The next day after John the blacksmith did the pony’s feet, I thought I saw him limping but I couldn’t be sure. The day after that, I thought I saw it again, but I still couldn’t be sure. He’s a lazy pony and I don’t know whether that’s because he’s just so mellow or something’s wrong but we couldn’t get him trotting long enough for me to be able to tell whether or not he was really lame. I was about ready to have a heart attack running alongside of him in the blazing sun, dragging him along, trying to look back at the same time to see if his head was bobbing and if it was, which foot it was bobbing on. So on the third day, I threw him in the round pen and I got Kurt to help me watch. It was hard to get him going. I could tell he’d never been in a round pen before and my lunge whip, ten million years old, is missing the long cord on the end that you use to make a popping sound to move the horse forward. But I finally got him trotting long enough to get a good look and he wasn’t limping.

“I told you, you’re seeing things.” Kurt said. “This pony is fine. If he was limping, which I doubt, it was probably because he just got trimmed. But he ain’t limping now.”

“I know. You’re right,” I agreed. “It’s just that he’s so nice! It’s too good to be true! Why would someone sell a nice pony like this?”

“Maybe their kid outgrew him?”

“But why didn’t they sell him to someone they knew? Why didn’t they keep him for the grandkids? We kept Minnie. No one parts with the nice ones.”

“Maybe they didn’t want to feed him till they have grandkids. Maybe they got out of horses. Maybe they needed the money. I don’t know!”

I could tell he was getting mad so I promised to stop worrying.

However, when we took him out and gave him a nice cool bath, I started up again. He was so well-behaved, I couldn’t believe it. The only thing he did was raise his head a half inch when I went up by his face with the hose. Otherwise, he stood stock still and let Kelly scrub him all over. How could he be so nice and he wasn’t double what I paid? Even down here, I would expect to pay more for a pony like this and if I brought him up to Jersey right now without clipping a hair off his nose, I could get four times what I paid!

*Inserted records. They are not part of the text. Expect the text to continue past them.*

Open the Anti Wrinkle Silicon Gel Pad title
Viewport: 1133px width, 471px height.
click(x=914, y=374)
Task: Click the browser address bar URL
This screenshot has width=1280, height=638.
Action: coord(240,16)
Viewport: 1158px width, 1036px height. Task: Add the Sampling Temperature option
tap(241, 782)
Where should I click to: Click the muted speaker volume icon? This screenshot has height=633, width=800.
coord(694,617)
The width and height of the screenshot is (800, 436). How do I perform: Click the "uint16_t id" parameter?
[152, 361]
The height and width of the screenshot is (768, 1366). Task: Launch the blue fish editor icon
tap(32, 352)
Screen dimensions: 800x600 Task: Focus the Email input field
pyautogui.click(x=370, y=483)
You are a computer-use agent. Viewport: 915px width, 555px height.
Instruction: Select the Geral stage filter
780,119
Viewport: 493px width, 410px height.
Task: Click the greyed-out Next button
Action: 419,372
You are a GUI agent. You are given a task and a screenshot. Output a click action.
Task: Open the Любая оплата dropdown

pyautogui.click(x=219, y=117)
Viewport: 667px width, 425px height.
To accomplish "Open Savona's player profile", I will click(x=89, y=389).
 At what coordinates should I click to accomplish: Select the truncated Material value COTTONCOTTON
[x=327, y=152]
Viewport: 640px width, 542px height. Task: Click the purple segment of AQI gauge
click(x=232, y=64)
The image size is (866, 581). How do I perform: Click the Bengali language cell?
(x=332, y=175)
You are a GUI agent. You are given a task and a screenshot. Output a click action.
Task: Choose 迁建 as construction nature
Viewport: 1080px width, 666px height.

Kurt asked Kelly if she wanted to sell him. I never saw a dirty look like that before.

The fact is, I will not be able to sleep until I get the vet out here to take a look at him. Being that he’s a good old country pony he probably hasn’t had his teeth floated or his sheath cleaned anyway and so I made an appointment for the vet to come and do a whole bunch of stuff including a lameness exam. I will also ask him about drawing a vial of blood to hold in case the pony suddenly goes crazy in a month and I need to prove he was drugged and that we didn’t do anything to him. That’s a common tactic of dirty dealers—“Oh, you must have messed him up. He was fine when you got him.” So I’ll ask the vet to hold some blood.

In the meantime, I will try not to look a gift horse in the mouth.